Set problem ::
Quote verbatim every line of the listing below, from the line containing "Open the 滤镜 menu in menu bar" through the line containing "Screen dimensions: 332x158 (x=319, y=21)", both included, and leave the pictures out.

════

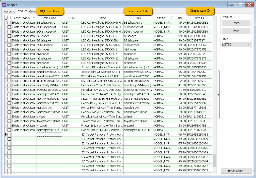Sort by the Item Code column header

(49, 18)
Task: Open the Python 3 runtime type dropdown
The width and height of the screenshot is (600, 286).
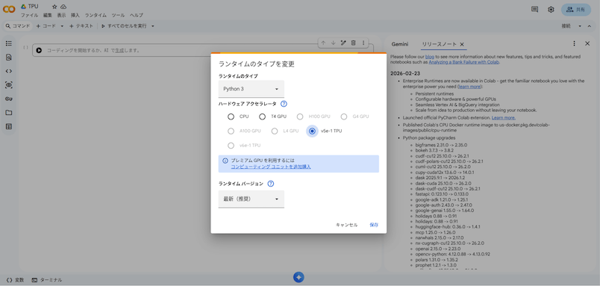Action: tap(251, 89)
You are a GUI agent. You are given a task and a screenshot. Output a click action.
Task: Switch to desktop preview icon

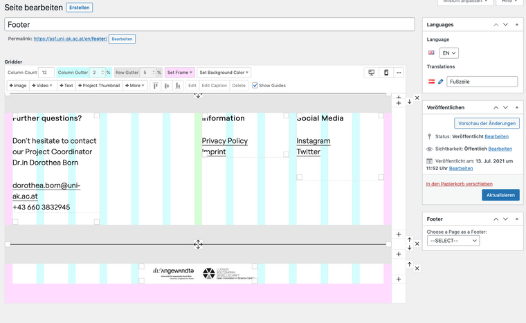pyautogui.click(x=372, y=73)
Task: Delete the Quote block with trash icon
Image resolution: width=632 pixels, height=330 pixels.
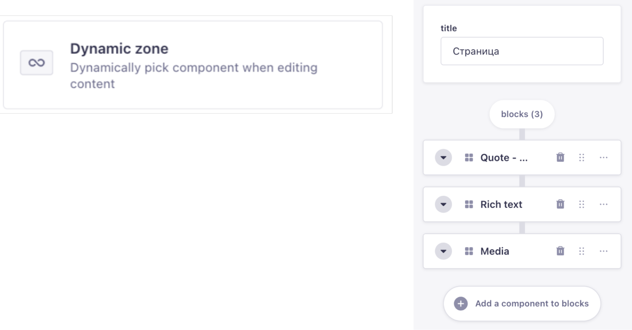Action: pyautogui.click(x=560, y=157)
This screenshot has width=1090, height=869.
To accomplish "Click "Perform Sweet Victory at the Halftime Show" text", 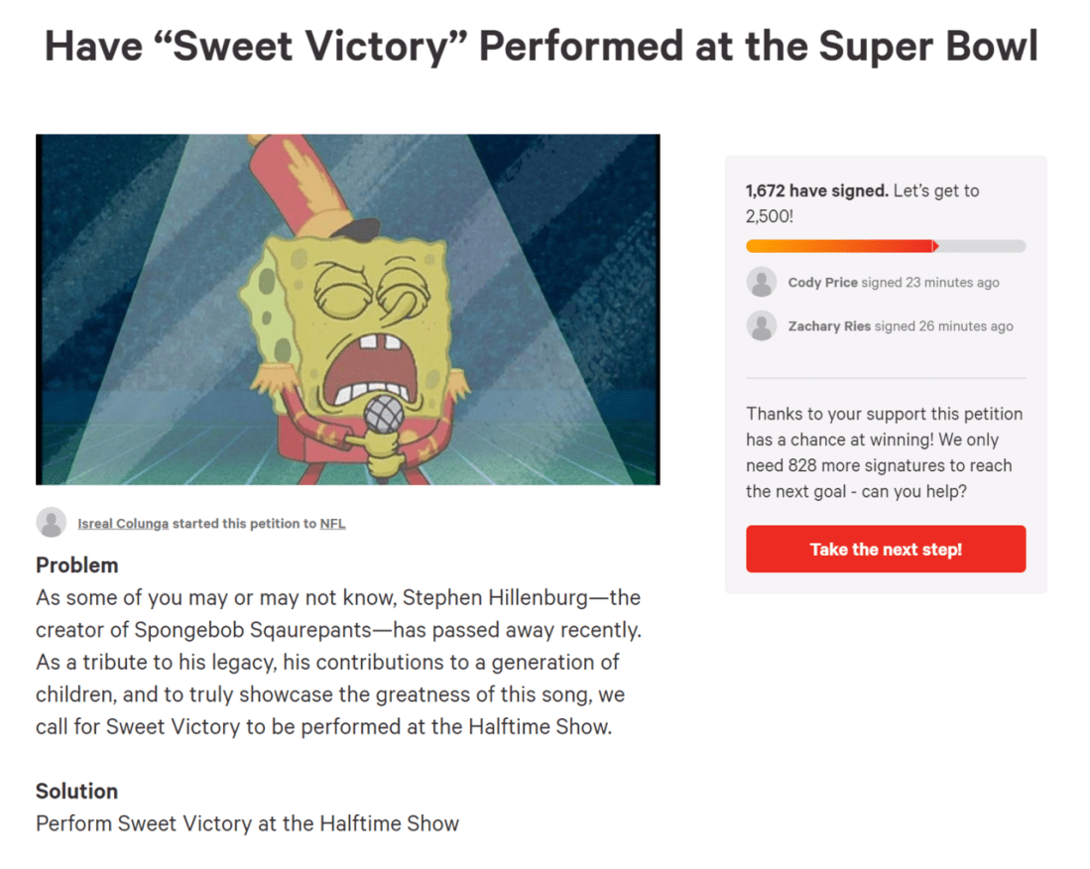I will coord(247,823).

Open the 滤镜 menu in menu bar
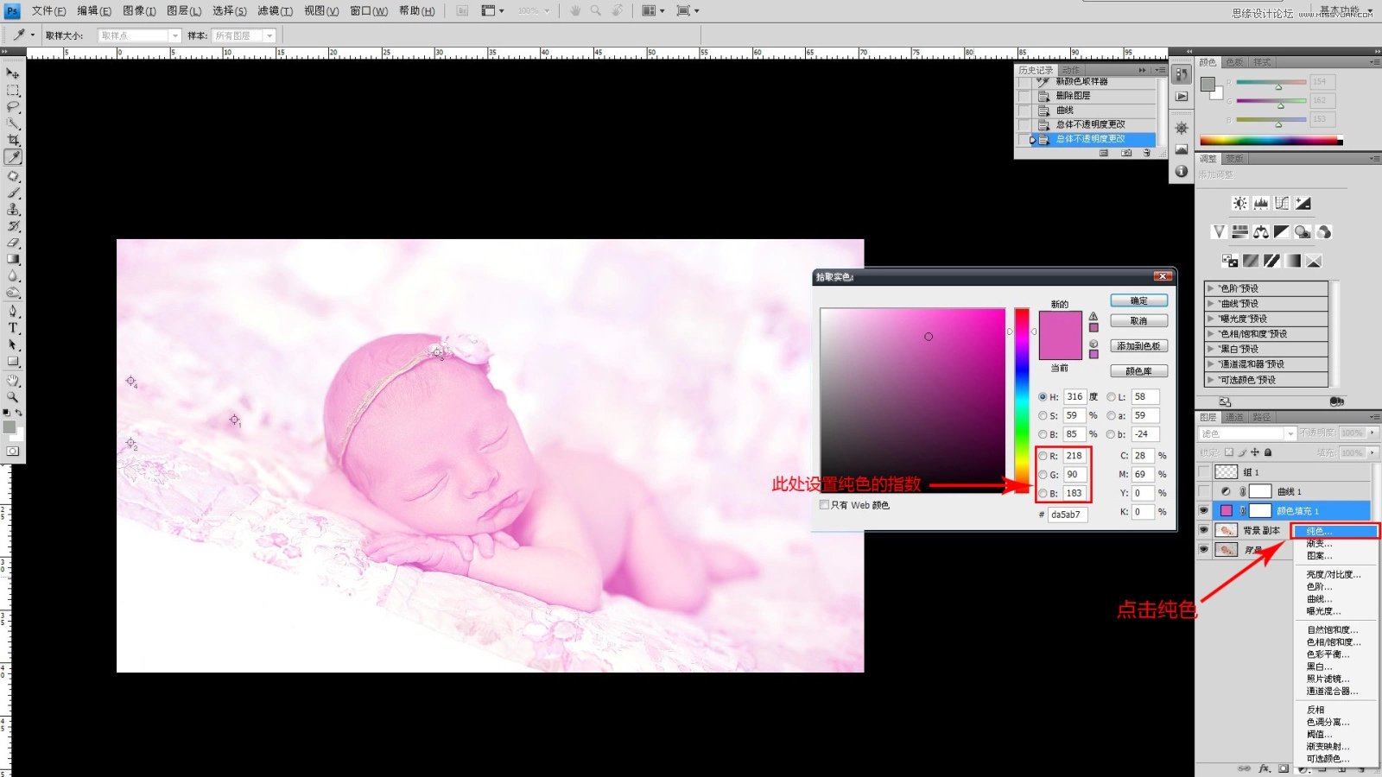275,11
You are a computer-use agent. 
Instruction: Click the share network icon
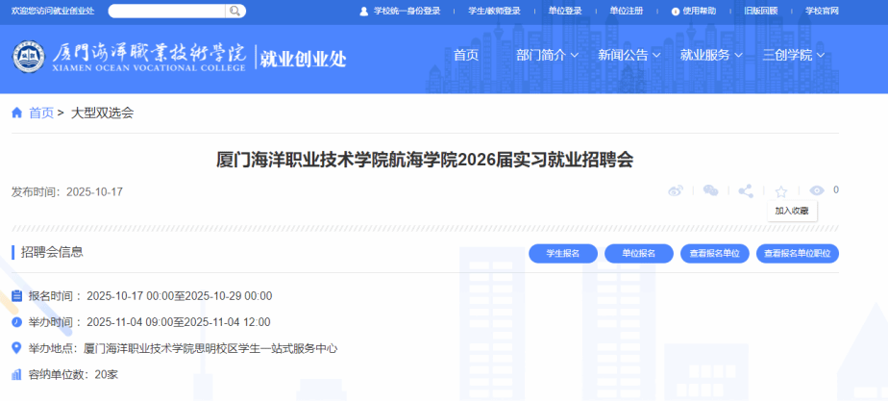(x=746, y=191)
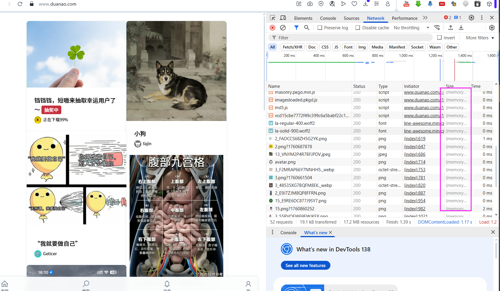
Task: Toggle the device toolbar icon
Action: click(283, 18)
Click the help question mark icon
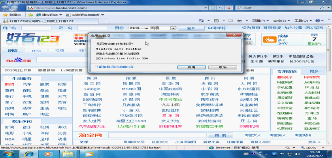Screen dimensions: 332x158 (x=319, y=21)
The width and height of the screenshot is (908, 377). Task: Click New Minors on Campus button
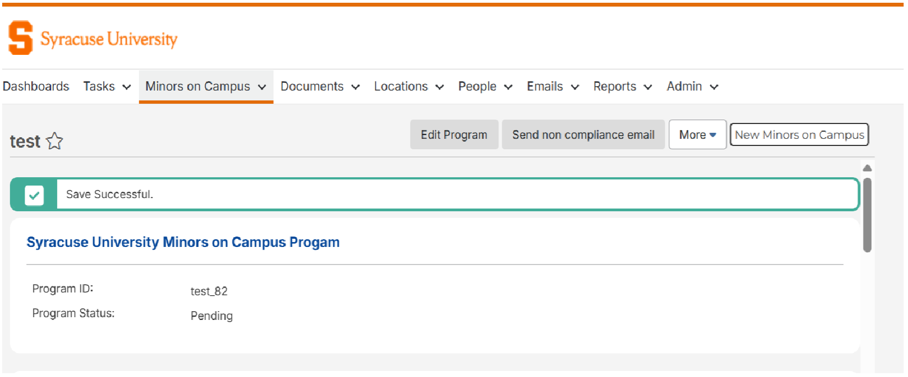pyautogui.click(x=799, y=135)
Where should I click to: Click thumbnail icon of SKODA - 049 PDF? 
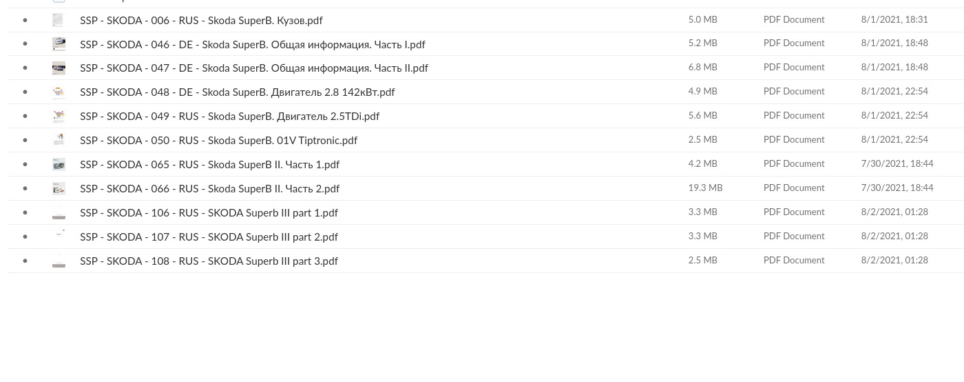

════

Output ::
Open the 滤镜 menu in menu bar
275,11
You are a computer-use agent. 
Instruction: Click the share network icon
(x=746, y=191)
Task: Toggle the device toolbar icon
Action: click(283, 18)
Click the help question mark icon
Screen dimensions: 332x158 (x=319, y=21)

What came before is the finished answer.